Serious Reading: The NY Times Book Review (6-8) says Oxygen by Andrew Miller, a novel in which a gay Hungarian playwright ' ...
is filled with regret for his actions during the 1956 revolution' is now available in paperback.
The New Yorker (6-9) reviews a one-man show I Am My Own Wife, the amazing story of Lothar Berfelde, a transvestite who lived
for years in East Berlin as 'Charlotte von Mahlsdorf' where she operated a tavern for gays and lesbians. '... Lothar Berfelde navigated
a path between the two most repressive regimes the Western world has ever known—the Nazis and the Communists—in a pair of
heels.' [About Face Theatre had the world-premiere here earlier this year.]
A major article in The NY Times (6-1) indicates a Republican party conflict may be headed toward a nasty resolution. President
Bush has appointed some gays to high-level jobs, and has raised federal spending on the global AIDS epidemic. His campaign
chairman designee, Marc Racicot, has talked to the Human Rights Campaign. However, conservative and Christian fundamentalist
elements in the party have threatened to bolt if leaders 'continue to make overtures to gays.'
The NY Times (5-28) interviews Daniel Sunjata the straight bi-racial hunk who plays the gay bi-racial hunk in Broadway's Tony-
winning hit musical Take Me Out. Sunjata, who appears nude in the show, mentions he is often propositioned by stage-door Johnnies
but is unoffended. Sunjata says he's trying to 'engender more tolerance' and he's had practice: he was adopted by a white couple on
Chicago's South side and his adoptive Mom used a wheel-chair.

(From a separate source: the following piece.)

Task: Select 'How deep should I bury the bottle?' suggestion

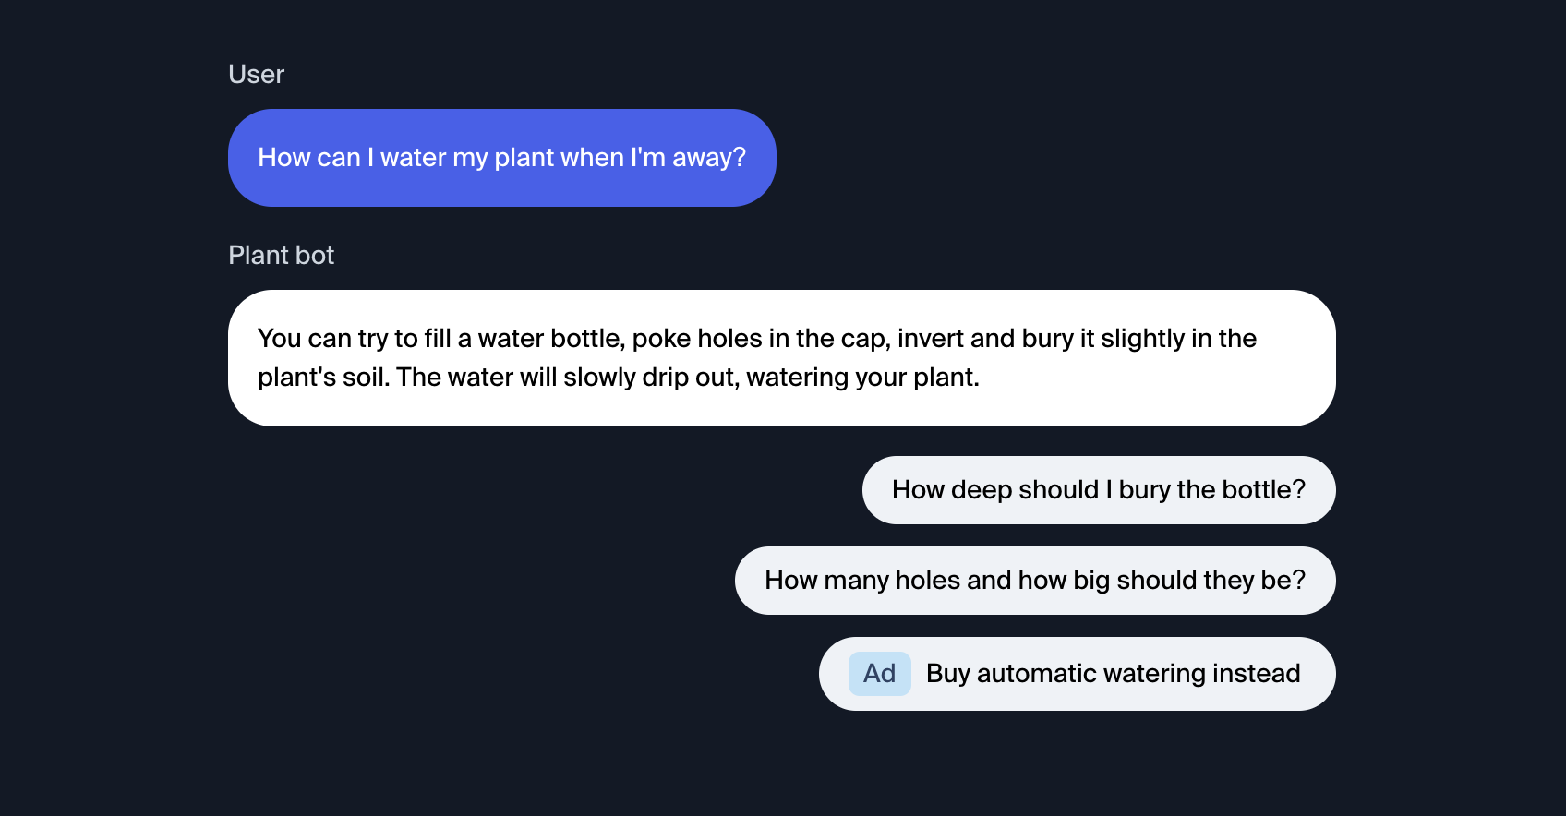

Check out a new book reviewed by the Chicago Sun-Times (5-29), The Man Jesus Loved: Homoerotic Narratives From the New
Testament, by Theodore W. Jennings, Jr. Says Jesus was involved in a same-sex relationship that was not platonic.
News of the Weird in the Chicago Reader (5-30) tells of, but does not name, a Houston gay organization that via high-fashion drag
shows provides prom gowns to high school girls who couldn't otherwise afford them.
Finally, the same issue of the Reader provides proof that one aspect of gay culture can be viciously funny revenge: U.S. Sen. Rick
Santorum's nasty comments about gay people have provoked columnist Dan Savage to sponsor a reader-driven contest to name
some unpleasant sexual act after Mr. Santorum. Don't sneer too much—a previous similar contest led to the word 'pegging' to refer to
women's use of strap-on, umm, sexual aides to schtup their boyfriends. That new word is already appearing in word usage lists.